(Pointing items for text and elements)
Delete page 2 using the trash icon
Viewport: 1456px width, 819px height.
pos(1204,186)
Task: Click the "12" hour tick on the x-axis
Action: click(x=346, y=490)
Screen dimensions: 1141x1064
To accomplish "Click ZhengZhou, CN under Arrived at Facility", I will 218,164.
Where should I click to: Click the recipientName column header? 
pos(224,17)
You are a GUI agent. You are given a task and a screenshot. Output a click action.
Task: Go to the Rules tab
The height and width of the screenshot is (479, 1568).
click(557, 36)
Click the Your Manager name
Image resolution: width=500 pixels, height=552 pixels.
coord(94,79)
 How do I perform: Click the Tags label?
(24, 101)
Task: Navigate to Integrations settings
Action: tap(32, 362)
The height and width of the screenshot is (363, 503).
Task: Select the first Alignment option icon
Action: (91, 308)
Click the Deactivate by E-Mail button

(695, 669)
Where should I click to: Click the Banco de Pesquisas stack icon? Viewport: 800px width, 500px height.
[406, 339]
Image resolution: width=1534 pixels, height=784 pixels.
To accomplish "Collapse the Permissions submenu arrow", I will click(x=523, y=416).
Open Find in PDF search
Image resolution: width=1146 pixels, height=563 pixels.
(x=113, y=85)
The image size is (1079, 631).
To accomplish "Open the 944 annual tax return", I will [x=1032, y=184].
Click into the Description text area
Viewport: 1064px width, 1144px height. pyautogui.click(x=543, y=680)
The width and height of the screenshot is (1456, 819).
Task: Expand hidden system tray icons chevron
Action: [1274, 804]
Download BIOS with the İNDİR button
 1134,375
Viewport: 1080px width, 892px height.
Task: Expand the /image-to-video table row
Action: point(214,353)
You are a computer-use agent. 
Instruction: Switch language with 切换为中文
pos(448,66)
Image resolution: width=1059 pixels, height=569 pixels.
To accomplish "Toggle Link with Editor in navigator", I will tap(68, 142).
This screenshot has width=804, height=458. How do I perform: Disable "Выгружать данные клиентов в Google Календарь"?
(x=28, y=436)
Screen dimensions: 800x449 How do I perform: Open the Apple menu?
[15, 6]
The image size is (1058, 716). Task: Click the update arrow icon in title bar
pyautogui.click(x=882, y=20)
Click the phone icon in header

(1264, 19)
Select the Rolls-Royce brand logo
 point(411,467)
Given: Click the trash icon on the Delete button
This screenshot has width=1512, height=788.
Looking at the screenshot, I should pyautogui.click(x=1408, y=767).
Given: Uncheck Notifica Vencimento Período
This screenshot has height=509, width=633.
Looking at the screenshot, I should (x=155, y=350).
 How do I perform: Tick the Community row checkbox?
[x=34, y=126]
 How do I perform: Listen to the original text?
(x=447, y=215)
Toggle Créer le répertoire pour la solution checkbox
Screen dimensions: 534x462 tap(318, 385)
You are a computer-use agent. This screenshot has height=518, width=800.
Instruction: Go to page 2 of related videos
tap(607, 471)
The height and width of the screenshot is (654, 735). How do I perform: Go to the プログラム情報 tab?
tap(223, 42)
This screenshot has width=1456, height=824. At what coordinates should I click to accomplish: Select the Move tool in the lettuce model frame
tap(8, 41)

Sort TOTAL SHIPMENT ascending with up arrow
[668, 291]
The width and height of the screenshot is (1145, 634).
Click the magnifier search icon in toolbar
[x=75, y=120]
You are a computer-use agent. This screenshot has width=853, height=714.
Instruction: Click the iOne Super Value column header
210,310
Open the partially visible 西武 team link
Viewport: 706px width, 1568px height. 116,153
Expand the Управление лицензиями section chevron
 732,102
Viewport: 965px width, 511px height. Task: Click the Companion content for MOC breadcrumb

## Set task
Reproduce every line of the items above without any changes, keeping them in the same order.

## Worked solution
Delete page 2 using the trash icon
Viewport: 1456px width, 819px height.
pos(1204,186)
Task: Click the "12" hour tick on the x-axis
Action: click(x=346, y=490)
Screen dimensions: 1141x1064
To accomplish "Click ZhengZhou, CN under Arrived at Facility", I will 218,164.
Where should I click to: Click the recipientName column header? 
pos(224,17)
You are a GUI agent. You are given a task and a screenshot. Output a click action.
Task: Go to the Rules tab
The height and width of the screenshot is (479, 1568).
click(557, 36)
Click the Your Manager name
Image resolution: width=500 pixels, height=552 pixels.
coord(94,79)
 How do I perform: Click the Tags label?
(24, 101)
Task: Navigate to Integrations settings
Action: tap(32, 362)
The height and width of the screenshot is (363, 503).
Task: Select the first Alignment option icon
Action: (91, 308)
Click the Deactivate by E-Mail button

(695, 669)
Where should I click to: Click the Banco de Pesquisas stack icon? Viewport: 800px width, 500px height.
[406, 339]
Image resolution: width=1534 pixels, height=784 pixels.
To accomplish "Collapse the Permissions submenu arrow", I will click(x=523, y=416).
Open Find in PDF search
Image resolution: width=1146 pixels, height=563 pixels.
(x=113, y=85)
The image size is (1079, 631).
To accomplish "Open the 944 annual tax return", I will [x=1032, y=184].
Click into the Description text area
Viewport: 1064px width, 1144px height. pyautogui.click(x=543, y=680)
The width and height of the screenshot is (1456, 819).
Task: Expand hidden system tray icons chevron
Action: [1274, 804]
Download BIOS with the İNDİR button
 1134,375
Viewport: 1080px width, 892px height.
Task: Expand the /image-to-video table row
Action: point(214,353)
You are a computer-use agent. 
Instruction: Switch language with 切换为中文
pos(448,66)
Image resolution: width=1059 pixels, height=569 pixels.
To accomplish "Toggle Link with Editor in navigator", I will tap(68, 142).
This screenshot has width=804, height=458. How do I perform: Disable "Выгружать данные клиентов в Google Календарь"?
(x=28, y=436)
Screen dimensions: 800x449 How do I perform: Open the Apple menu?
[15, 6]
The image size is (1058, 716). Task: Click the update arrow icon in title bar
pyautogui.click(x=882, y=20)
Click the phone icon in header

(1264, 19)
Select the Rolls-Royce brand logo
 point(411,467)
Given: Click the trash icon on the Delete button
This screenshot has width=1512, height=788.
Looking at the screenshot, I should pyautogui.click(x=1408, y=767).
Given: Uncheck Notifica Vencimento Período
This screenshot has height=509, width=633.
Looking at the screenshot, I should (x=155, y=350).
 How do I perform: Tick the Community row checkbox?
[x=34, y=126]
 How do I perform: Listen to the original text?
(x=447, y=215)
Toggle Créer le répertoire pour la solution checkbox
Screen dimensions: 534x462 tap(318, 385)
You are a computer-use agent. This screenshot has height=518, width=800.
Instruction: Go to page 2 of related videos
tap(607, 471)
The height and width of the screenshot is (654, 735). How do I perform: Go to the プログラム情報 tab?
tap(223, 42)
This screenshot has width=1456, height=824. At what coordinates should I click to accomplish: Select the Move tool in the lettuce model frame
tap(8, 41)

Sort TOTAL SHIPMENT ascending with up arrow
[668, 291]
The width and height of the screenshot is (1145, 634).
Click the magnifier search icon in toolbar
[x=75, y=120]
You are a computer-use agent. This screenshot has width=853, height=714.
Instruction: Click the iOne Super Value column header
210,310
Open the partially visible 西武 team link
Viewport: 706px width, 1568px height. 116,153
Expand the Управление лицензиями section chevron
 732,102
Viewport: 965px width, 511px height. Task: Click the Companion content for MOC breadcrumb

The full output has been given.